*REQUESTS*.
**A)** In the blog post headed "Whiskey Tango Foxtrot???", why does the writer say they make a lot of fun of the candidate they call Obambi?
**B)** Decide whether each statement agrees with the blog post headed "Whiskey Tango Foxtrot???". Answer yes or no, and quote the words from the blog post that settle it.
(i) The writer says Politico ran a story full of worship of the candidate they call Obambi.
(ii) The writer believes most people see through that candidate.
(iii) The article the writer quotes was written by Rep. John Lewis.
**C)** Write the next part of the blog post headed "Whiskey Tango Foxtrot???", starting right after the sentence about the tourist from Miami rushing up to Rep. John Lewis.

— Begin PASSAGE SHOWN —

Tuesday, June 10, 2008

Whiskey Tango Foxtrot???

Politico has a story chock full o Obambi worship of the worst kind.
I make a lot of fun of Obambi. That's because he is such a worthy target of any thinking person's derision and scorn, but apparently, I am part of a very small minority who realizes this.

Seriously, would any other person be considered a viable candidate for POTUS if they were to receive glowing endorsements from Hamas, Ahamadinnerjacket,and Syria? HELL NO! If any other candidate hobnobbed with unrepentant domestic terrorists, spent twenty years in a church where racism blatantly flowed from the pulpit, and had a spouse who never felt proud of this country until their candidacy, we'd send them packing, right?

But because he's black, and gives a good speech, he is anointed as the Second Coming. Unfortunately, he is fooling people who might otherwise be qualified to see right through him, and have more reason then most to do so. Case in point:

Black lawmakers emotional about Obama's success
By: Josephine Hearn
June 5, 2008 01:04 PM EST


Rep. John Lewis (D-Ga.) was about to enter his Capitol Hill office on Wednesday afternoon when a tourist from Miami rushed up to him.

— End PASSAGE SHOWN —
— Begin DATA ROWS —

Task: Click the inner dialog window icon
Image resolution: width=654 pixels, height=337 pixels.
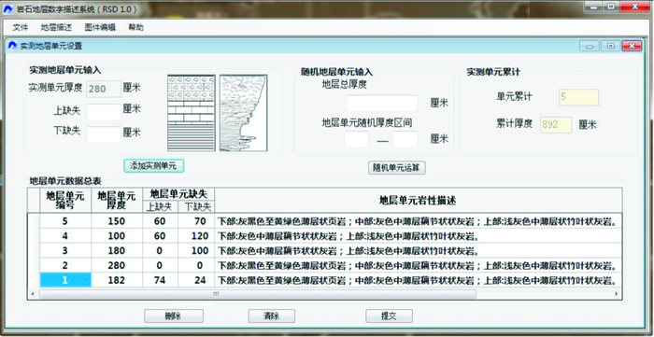Action: [x=12, y=46]
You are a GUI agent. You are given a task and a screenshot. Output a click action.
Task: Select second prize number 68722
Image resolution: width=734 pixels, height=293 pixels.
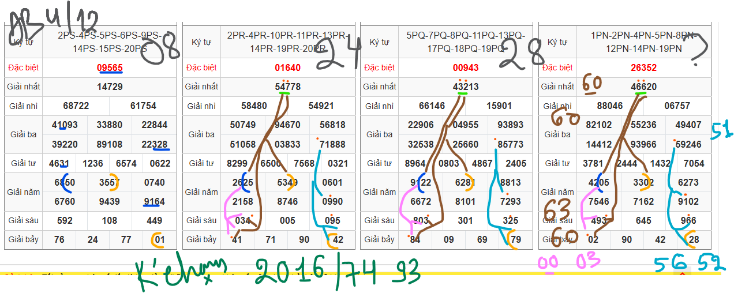click(x=76, y=106)
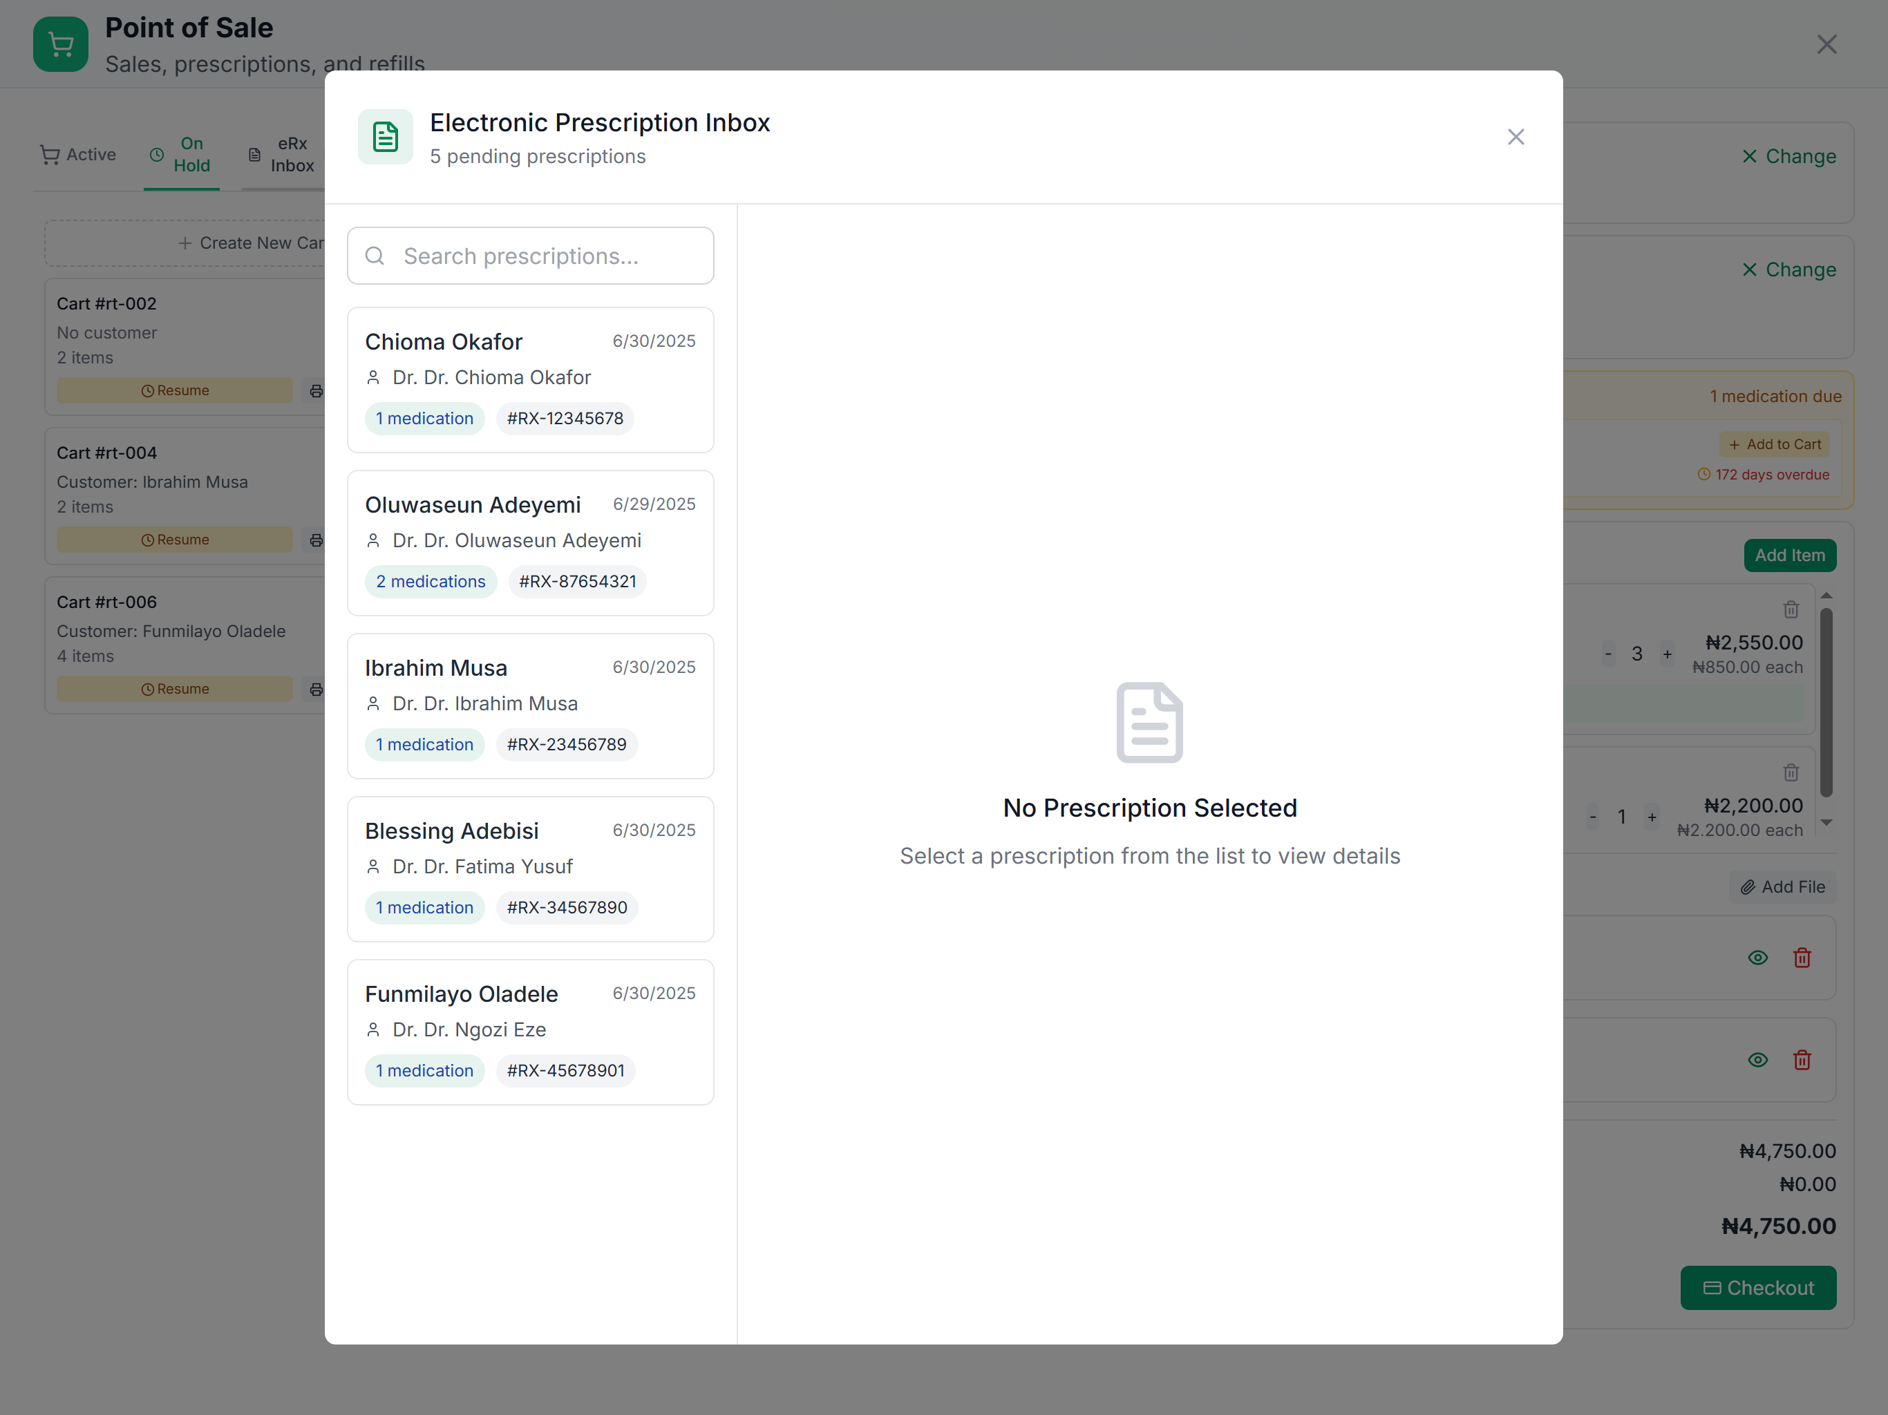This screenshot has width=1888, height=1415.
Task: Delete first attached file with red trash icon
Action: coord(1802,958)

— End DATA ROWS —

*RESPONSES PER TASK*.
**A)** The writer says he is "such a worthy target of any thinking person's derision and scorn."

**B)**
(i) Yes: "Politico has a story chock full o Obambi worship of the worst kind."
(ii) No: "apparently, I am part of a very small minority who realizes this."
(iii) No: "By: Josephine Hearn"

**C)**
"Damn, missed it by that much."

“I was watching Barack last night, and I just kept thinking, ‘What would Dr. King think?’” the tourist, Larry Ellery, told Lewis expectantly.

That Obambi is a tool who will set race relations back a quarter century if elected?

As the only living person to have spoken at the lectern the day the Rev. Martin Luther King Jr. gave his “I Have a Dream” speech, Lewis was perhaps the best person to answer a question that occupied the minds of many Americans.

Waiving the bloody shirt, civil rights style.

Lewis touched Ellery’s arm and paused.

"Connecting" with the voters, no doubt.

“He would have been very, very pleased,” Lewis said. “He probably would have said, ‘Hallelujah!’”

Yes, because the race HAS to trump quality and experience.

On Capitol Hill, as across the country Wednesday, African-Americans reflected on Illinois Democratic Sen. Barack Obama’s historic rise as the first black presidential nominee to lead a major political party. They noted that only a few decades ago, African-Americans were fighting across large swaths of the South for basic human rights, hardly pondering the possibility that one of them might soon lead the country.

And I think that many of those brave individuals would be asking anyone who would listen "Who's the empty suit?"

Many black lawmakers said they were elated at Obama’s victory.

You expected otherwise?

Many said they never thought such a day would come.

Many cried.

I did too. I suspect it was not for the same reasons.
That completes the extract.